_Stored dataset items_

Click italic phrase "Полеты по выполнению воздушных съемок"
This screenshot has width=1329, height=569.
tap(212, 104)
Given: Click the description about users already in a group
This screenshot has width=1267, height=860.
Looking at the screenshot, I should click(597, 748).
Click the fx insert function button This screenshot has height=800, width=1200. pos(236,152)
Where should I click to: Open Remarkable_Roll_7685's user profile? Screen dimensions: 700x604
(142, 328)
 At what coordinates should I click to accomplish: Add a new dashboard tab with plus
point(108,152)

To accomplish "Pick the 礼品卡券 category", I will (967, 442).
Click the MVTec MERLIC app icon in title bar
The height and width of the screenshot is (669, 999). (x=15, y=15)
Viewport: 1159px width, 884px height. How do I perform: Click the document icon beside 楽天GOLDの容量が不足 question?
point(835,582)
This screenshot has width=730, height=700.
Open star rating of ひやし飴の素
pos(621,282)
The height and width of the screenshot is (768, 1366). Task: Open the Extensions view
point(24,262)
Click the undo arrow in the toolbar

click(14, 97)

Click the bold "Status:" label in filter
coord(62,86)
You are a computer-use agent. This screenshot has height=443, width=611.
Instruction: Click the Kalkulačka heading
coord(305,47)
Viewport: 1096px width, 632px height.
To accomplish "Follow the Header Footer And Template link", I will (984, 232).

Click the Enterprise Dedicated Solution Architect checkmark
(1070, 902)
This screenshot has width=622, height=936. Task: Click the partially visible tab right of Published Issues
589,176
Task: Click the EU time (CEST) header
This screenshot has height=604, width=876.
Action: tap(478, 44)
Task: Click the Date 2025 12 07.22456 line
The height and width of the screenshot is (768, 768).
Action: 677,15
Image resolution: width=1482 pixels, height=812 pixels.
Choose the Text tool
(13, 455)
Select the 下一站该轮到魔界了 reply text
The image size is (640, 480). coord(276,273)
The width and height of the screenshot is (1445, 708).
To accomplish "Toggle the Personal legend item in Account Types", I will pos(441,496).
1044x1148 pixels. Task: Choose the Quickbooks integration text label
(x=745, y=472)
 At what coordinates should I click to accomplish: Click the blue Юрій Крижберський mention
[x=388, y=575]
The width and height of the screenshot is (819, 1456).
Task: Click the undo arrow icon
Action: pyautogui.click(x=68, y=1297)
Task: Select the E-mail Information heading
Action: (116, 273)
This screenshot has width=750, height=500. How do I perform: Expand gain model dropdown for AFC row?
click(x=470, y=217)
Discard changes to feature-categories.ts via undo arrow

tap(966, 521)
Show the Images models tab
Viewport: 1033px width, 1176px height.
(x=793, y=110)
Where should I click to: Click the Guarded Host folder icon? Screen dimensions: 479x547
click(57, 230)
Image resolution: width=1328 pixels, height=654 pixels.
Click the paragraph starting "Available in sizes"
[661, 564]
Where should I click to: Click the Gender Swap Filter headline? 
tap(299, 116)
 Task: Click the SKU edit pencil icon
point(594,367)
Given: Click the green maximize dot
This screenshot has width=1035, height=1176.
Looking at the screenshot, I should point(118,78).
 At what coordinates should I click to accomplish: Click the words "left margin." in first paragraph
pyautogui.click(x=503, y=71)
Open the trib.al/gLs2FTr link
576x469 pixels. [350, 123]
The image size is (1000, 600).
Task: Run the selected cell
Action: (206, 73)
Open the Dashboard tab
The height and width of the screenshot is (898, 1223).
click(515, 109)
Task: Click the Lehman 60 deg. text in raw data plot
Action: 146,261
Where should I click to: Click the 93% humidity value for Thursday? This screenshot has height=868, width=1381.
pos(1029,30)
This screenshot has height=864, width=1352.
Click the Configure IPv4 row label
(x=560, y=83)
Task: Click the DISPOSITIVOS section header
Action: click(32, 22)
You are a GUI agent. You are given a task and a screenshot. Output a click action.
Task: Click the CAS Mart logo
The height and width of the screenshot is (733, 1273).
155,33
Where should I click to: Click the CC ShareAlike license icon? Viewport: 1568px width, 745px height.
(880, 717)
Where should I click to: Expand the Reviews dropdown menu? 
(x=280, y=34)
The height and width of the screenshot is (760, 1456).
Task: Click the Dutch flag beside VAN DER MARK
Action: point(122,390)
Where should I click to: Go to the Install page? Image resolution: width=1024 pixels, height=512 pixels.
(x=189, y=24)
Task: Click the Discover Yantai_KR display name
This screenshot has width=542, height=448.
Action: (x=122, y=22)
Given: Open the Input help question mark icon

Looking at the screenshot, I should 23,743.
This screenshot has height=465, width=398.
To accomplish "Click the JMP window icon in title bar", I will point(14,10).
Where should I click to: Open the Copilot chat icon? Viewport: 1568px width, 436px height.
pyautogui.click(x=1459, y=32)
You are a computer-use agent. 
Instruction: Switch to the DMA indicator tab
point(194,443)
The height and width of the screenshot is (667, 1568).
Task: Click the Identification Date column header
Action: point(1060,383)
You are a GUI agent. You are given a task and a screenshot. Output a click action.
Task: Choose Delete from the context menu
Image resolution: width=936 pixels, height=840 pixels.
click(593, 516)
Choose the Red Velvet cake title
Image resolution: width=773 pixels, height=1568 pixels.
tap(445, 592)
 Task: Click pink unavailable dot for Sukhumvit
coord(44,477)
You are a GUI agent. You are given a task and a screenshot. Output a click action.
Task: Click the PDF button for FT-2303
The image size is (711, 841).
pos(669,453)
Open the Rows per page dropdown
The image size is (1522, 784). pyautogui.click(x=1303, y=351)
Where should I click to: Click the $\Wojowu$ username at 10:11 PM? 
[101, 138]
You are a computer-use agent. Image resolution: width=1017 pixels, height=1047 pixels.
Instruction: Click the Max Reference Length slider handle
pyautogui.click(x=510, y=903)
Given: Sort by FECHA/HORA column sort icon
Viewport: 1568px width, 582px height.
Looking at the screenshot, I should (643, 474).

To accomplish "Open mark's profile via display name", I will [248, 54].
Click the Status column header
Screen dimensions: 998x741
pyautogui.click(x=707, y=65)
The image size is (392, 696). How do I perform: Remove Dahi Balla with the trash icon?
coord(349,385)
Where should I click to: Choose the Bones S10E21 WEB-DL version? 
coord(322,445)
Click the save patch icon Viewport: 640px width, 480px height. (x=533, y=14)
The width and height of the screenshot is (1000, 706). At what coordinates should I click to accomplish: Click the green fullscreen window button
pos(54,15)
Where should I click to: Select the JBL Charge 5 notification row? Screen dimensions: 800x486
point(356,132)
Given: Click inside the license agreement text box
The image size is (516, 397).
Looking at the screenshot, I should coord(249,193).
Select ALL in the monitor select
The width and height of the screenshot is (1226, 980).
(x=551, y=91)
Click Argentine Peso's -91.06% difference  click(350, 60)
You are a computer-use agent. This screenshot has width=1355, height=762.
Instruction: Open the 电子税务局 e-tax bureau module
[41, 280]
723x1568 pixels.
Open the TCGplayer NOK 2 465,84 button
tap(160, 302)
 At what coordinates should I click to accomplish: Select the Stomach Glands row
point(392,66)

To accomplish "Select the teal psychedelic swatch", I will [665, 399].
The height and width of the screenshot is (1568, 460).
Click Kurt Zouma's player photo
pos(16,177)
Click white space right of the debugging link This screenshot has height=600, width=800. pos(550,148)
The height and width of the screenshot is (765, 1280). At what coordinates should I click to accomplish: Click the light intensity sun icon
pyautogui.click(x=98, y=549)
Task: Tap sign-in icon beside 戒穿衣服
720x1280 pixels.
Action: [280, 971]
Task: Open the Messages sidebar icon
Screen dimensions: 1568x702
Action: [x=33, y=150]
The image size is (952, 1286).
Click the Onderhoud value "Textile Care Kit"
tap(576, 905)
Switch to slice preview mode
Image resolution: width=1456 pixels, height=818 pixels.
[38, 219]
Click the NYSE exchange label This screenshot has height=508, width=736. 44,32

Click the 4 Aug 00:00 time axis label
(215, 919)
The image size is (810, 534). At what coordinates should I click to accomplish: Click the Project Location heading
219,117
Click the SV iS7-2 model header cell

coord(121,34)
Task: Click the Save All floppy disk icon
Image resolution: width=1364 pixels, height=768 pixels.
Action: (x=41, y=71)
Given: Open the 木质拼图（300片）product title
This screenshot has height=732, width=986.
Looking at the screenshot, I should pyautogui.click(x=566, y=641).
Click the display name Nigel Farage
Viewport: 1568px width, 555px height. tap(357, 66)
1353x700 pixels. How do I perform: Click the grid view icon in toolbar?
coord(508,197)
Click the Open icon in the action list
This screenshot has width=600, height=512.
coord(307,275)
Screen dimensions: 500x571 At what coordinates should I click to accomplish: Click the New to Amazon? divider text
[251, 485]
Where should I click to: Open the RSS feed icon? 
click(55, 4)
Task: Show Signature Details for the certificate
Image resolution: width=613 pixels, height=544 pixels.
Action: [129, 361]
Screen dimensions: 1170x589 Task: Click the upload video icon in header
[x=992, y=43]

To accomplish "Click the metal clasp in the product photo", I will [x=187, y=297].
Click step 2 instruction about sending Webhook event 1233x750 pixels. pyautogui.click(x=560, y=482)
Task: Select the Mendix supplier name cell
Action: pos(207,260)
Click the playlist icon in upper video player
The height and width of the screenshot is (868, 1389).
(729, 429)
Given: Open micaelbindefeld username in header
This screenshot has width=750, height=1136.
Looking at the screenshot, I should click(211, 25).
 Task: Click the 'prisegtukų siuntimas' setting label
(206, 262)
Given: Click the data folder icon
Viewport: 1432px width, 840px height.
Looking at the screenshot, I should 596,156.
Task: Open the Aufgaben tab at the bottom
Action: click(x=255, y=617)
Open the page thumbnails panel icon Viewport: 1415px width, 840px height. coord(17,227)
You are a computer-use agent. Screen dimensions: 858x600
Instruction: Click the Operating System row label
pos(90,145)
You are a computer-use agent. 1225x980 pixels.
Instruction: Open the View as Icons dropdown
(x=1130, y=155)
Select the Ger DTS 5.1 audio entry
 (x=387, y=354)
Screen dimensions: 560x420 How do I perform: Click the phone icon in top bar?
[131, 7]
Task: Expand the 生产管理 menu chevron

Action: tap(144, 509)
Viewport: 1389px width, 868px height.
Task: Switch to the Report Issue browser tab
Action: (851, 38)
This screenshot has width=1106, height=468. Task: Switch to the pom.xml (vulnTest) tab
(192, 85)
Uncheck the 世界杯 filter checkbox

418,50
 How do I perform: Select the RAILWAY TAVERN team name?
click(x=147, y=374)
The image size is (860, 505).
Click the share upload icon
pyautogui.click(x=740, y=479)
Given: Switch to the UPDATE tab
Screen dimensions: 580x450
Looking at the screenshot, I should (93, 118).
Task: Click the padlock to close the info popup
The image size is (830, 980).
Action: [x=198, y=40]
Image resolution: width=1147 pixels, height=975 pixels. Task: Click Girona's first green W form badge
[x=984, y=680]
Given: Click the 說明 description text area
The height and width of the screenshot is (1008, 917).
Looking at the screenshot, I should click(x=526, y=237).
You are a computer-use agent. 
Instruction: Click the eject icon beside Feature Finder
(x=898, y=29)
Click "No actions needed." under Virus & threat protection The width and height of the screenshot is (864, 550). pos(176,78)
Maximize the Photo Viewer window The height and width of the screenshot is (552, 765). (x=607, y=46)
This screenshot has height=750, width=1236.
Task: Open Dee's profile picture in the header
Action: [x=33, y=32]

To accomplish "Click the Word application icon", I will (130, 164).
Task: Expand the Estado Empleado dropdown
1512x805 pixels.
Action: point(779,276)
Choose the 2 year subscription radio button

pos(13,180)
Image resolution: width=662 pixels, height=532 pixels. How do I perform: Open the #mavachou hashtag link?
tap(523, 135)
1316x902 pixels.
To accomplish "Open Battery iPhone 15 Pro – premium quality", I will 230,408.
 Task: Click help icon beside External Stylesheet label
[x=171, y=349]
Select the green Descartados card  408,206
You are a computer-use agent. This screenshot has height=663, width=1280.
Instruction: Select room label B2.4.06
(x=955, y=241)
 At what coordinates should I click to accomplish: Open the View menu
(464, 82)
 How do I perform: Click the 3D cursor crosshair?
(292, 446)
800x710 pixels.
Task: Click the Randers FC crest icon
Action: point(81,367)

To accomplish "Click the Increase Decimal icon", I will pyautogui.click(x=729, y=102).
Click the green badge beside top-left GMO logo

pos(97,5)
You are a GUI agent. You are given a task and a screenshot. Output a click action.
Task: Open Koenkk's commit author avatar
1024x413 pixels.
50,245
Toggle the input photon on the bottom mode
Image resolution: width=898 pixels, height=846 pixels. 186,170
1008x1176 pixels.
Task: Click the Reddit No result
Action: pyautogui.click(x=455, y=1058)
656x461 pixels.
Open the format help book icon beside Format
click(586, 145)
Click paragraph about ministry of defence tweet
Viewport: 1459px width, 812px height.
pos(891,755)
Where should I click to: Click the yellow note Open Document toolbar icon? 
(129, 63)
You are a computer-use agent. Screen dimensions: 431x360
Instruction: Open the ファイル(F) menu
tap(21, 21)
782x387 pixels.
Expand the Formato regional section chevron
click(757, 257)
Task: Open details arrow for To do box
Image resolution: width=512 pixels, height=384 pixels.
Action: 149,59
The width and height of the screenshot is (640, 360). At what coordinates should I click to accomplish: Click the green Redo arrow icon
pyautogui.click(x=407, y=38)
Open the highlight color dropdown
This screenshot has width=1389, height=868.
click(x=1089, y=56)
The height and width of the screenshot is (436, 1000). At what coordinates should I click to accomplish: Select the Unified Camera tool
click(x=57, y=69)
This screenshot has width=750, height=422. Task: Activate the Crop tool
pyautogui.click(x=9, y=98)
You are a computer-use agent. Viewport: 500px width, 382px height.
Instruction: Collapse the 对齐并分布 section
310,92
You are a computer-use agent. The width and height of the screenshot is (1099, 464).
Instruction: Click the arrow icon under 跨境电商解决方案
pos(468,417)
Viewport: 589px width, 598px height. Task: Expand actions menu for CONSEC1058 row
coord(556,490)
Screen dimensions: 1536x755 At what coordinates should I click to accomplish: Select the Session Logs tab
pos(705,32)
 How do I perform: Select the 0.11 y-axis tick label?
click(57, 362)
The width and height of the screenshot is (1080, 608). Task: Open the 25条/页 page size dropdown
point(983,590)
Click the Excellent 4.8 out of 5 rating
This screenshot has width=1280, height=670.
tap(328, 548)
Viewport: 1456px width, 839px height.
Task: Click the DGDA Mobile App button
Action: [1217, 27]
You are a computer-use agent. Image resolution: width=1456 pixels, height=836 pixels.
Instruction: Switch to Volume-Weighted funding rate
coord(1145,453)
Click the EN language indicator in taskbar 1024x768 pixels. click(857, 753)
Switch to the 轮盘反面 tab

_How to complete this task_
Scan the records above for lines with the word "product", then say how many there are, giving the number alone.

_Completed exercise_
2